Anne-Marie Kermarrec, a Rennes-based researcher turned entrepreneur, is made a Chevalier of the Légion d’honneur.

Date:
Changed on 03/01/2020
In 2015, after thirteen years managing the project team ASAP at the Inria Rennes Bretagne-Atlantique research centre, Anne-Marie Kermarrec launched the start-up Mediego, bringing to life in a business context two decades’ worth of research into large-scale distributed systems. On Wednesday 27th March, she was made a Chevalier of the Légion d’honneur, recognition for her glittering career as a researcher-turned-entrepreneur.

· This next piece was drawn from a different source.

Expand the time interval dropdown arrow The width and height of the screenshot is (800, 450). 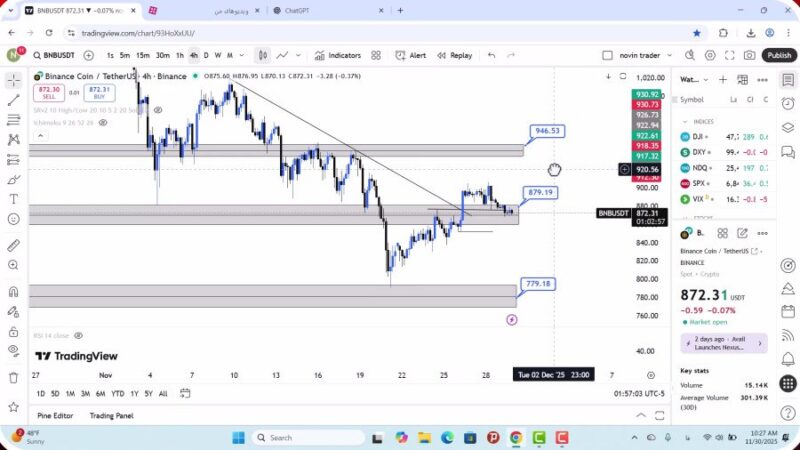click(243, 55)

Anne-Marie Kermarrec was a young student in Rennes when she began her career as an IT researcher. In 1996, after completing a PhD on fault tolerance in shared memory systems, she left for the Netherlands to study a postdoc, before moving to England, where she worked at the prestigious Microsoft Research Lab in Cambridge. Anne-Marie Kermarrec spent four years working for the computing giant, enough time to explore her passion for epidemic algorithms and peer-to-peer systems. 

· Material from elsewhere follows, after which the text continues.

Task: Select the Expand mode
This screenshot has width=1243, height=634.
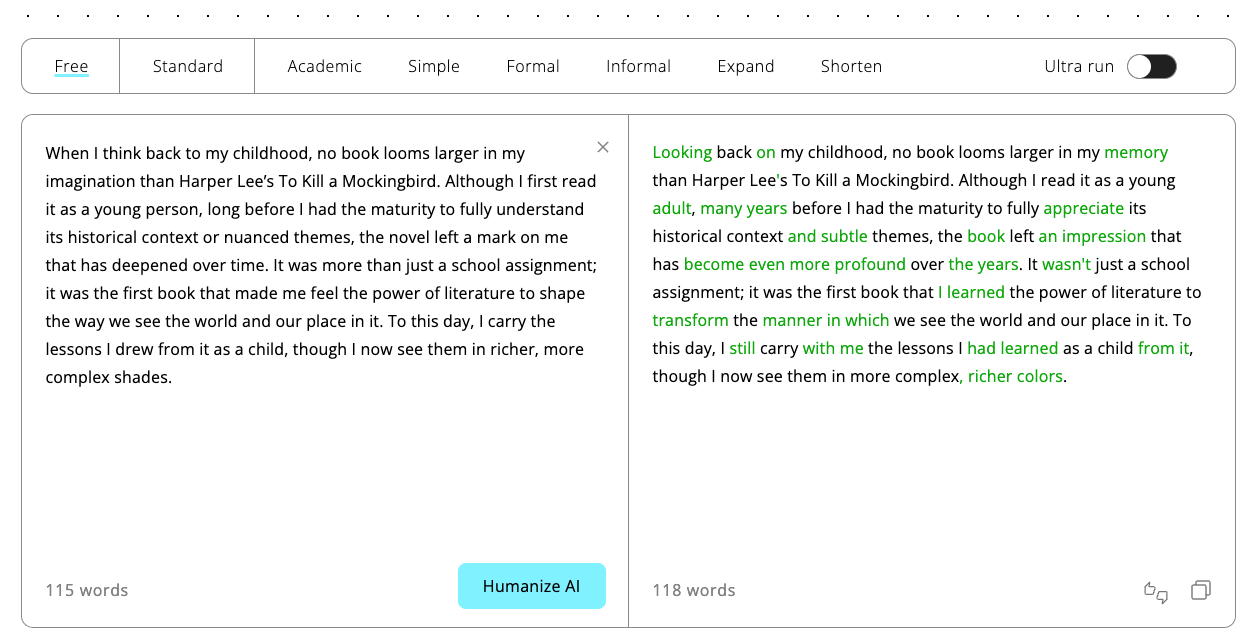Action: point(745,67)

Portrait d'Anne-Marie Kermarrec
© Inria / Photo N. Lacaux

The researcher returned to Rennes in 2004, joining the Inria Rennes - Bretagne Atlantique centre as an Inria director of research. It was then that she took charge of a new project team christened ASAP - standing for As Scalable As Possible - set up to study large-scale dynamic distributed systems. Her research work saw her slowly gravitate towards an emerging field in the world of the internet in the mid-2000s: user experience personalisation. A few years later, this same subject would be central to the GOSSPLE project, which was awarded two grants from the European Research Council - a Starting Grant in 2007, followed by a POC grant in 2013. As Anne-Marie Kermarrec explains, “What we wanted was to enable internet users to have their own internet, drawing on the concept of collaborative filtering. This is a personalisation technique that makes recommendations to internet users by comparing their preferences to judgements made by other internet users with similar profiles. What made the project original was the way we applied these principles to peer-to-peer systems, enabling us to obtain efficient, durable and scalable decentralised content solutions that also fully respected user privacy. ”

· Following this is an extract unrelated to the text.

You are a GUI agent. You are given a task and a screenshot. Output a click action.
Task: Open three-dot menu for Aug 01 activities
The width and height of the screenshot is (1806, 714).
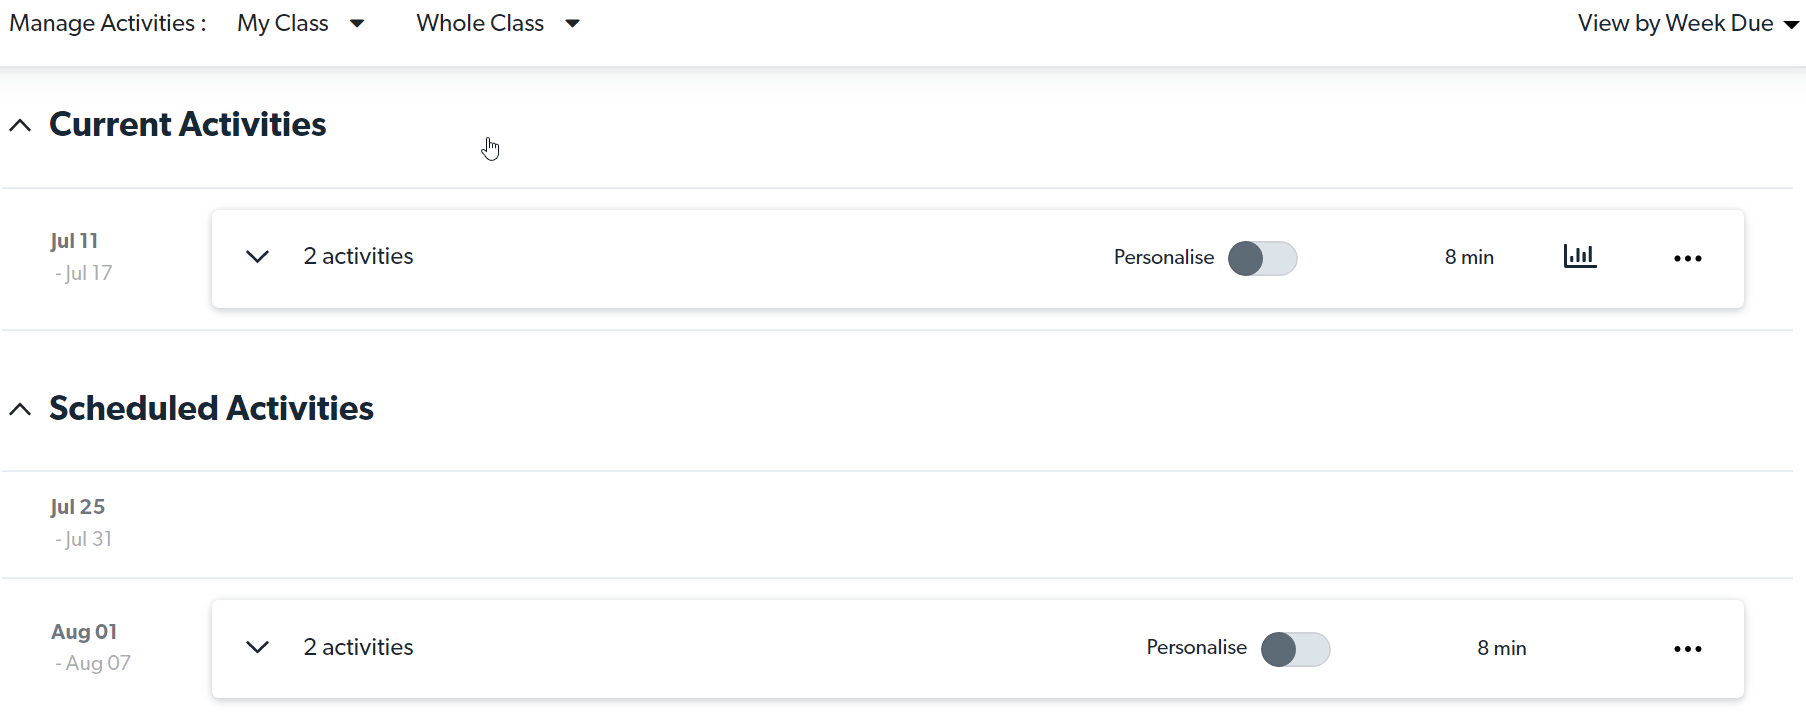(1687, 649)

From research to the launch of a start-up

While all this was happening, Anne-Marie Kermarrec was becoming increasingly keen to convert her research into innovation, resulting in her contacting IT Translation, the technology seed capital fund set up by Inria to support the creation of companies with their roots in public research in the digital sphere.
The start-up  Mediego was born in April 2015, with the goal of developing an ultra-personalised recommendation solution aimed at media and content editors. This saw Anne-Marie Kermarrec become a “startupper ” at the age of 44: “In France, there is relatively little osmosis between the worlds of research and business, which is not the case in the majority of other countries. Fortunately, Mediego were able to benefit from active support provided by Inria over a number of months. ” After winning the i-Lab competition in 2015, Mediego joined the West France incubator OFF7 and then the Rennes-based digital incubator, before successfully raising funds with IT-Translation, and their six-person team are currently continuing their trajectory with a real sense of dynamism. Since 2018, Mediego have focused on the personalisation of content within the context of online media (web, newsletters, applications), counting among their clients some of the major players on the media landscape in France, including Ouest-France , Le Monde , Euronews , La Dépêche interactive , Sud-Ouest , Le Figaro and Publi-hebdo .

 

Anne-Marie Kermarrec is the perfect illustration of Inria’s commitment to scientific excellence and transfer. She also sets a brilliant example to young women, encouraging them to study science and technology, some of whom might be tempted to try their hand at entrepreneurship 

 

Bruno Sportisse, Inria CEO.

A researcher turned decorated entrepreneur

Anne-Marie Kermarrec has been awarded various prizes over the course of her career, whether for her research in the field of digital science, or for her entrepreneurial success:

  • 2011 : awarded the Michel Montpetit prize from the French Academy of Sciences
  • 2013 : winner of the “Google Focused Award”
  • 2016 : ACM Fellow
  • 2017 : Inria innovation prize - French Academy of Sciences - Dassault Systèmes and the Promising Female Company Head trophy at the 6th edition of the Grand Ouest “Les femmes de l’économie” awards.